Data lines
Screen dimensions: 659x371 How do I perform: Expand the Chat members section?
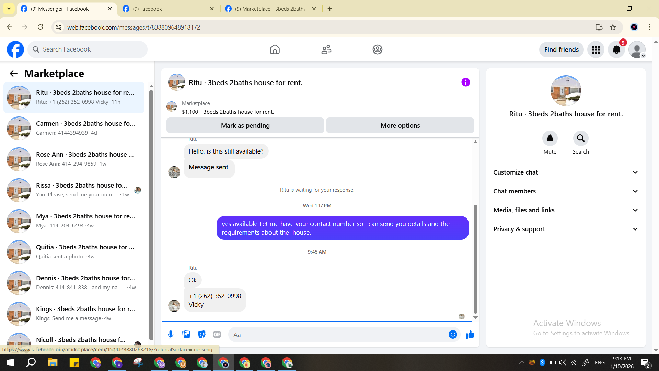coord(566,191)
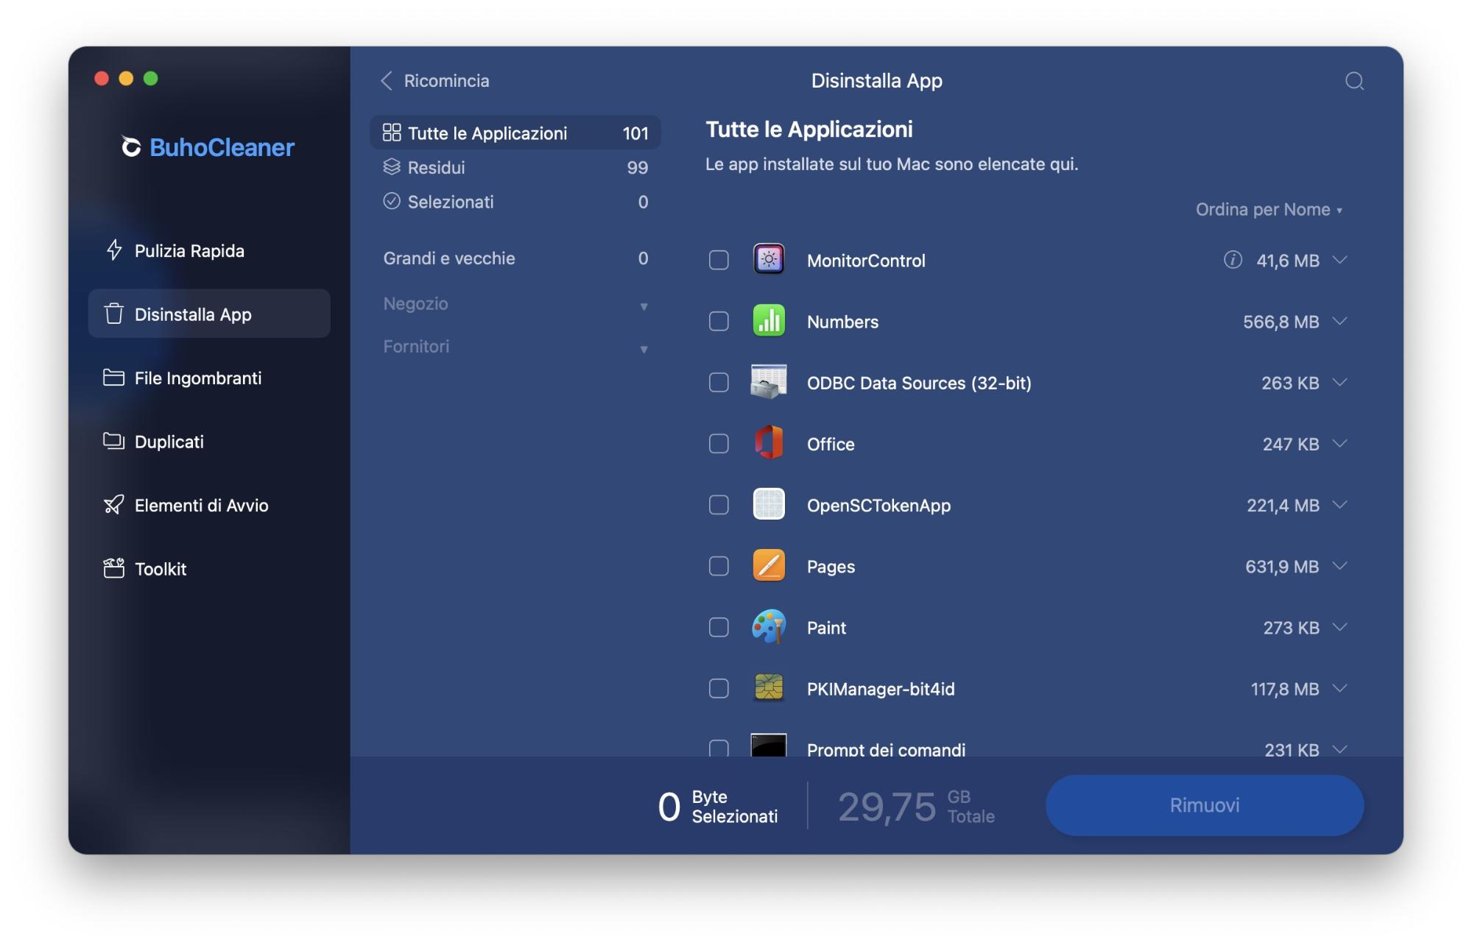The height and width of the screenshot is (945, 1472).
Task: Expand details for PKIManager-bit4id
Action: [1342, 689]
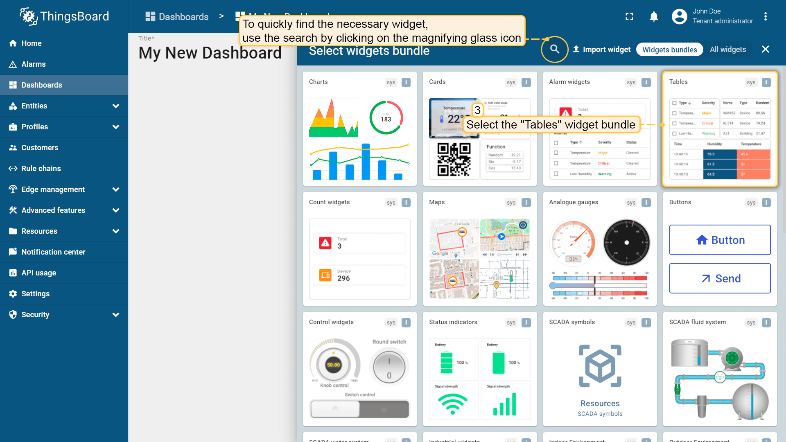Click Import widget button
Viewport: 786px width, 442px height.
601,50
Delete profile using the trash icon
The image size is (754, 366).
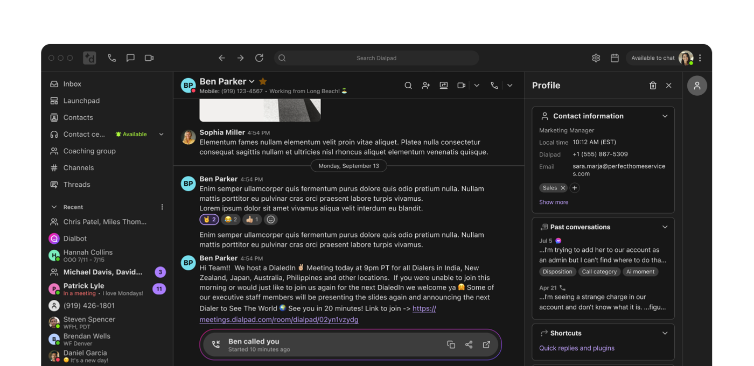[653, 86]
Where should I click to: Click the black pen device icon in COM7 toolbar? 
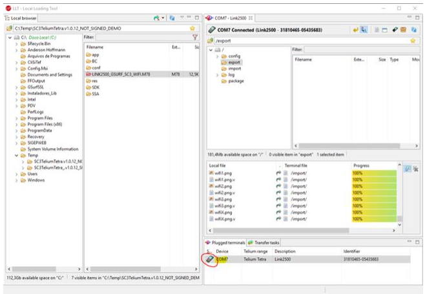[395, 30]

▶ [Your task] Reproduce every one of the rows above word for word, leaving out the pictures.

▶ [Written reply]
Screen dimensions: 659x371 How do I perform: Expand the Chat members section?
coord(566,191)
The height and width of the screenshot is (945, 1472).
Task: Expand details for PKIManager-bit4id
Action: [1342, 689]
Click Import widget button
Viewport: 786px width, 442px height.
601,50
Delete profile using the trash icon
The image size is (754, 366).
[653, 86]
Where should I click to: Click the black pen device icon in COM7 toolbar? 
[395, 30]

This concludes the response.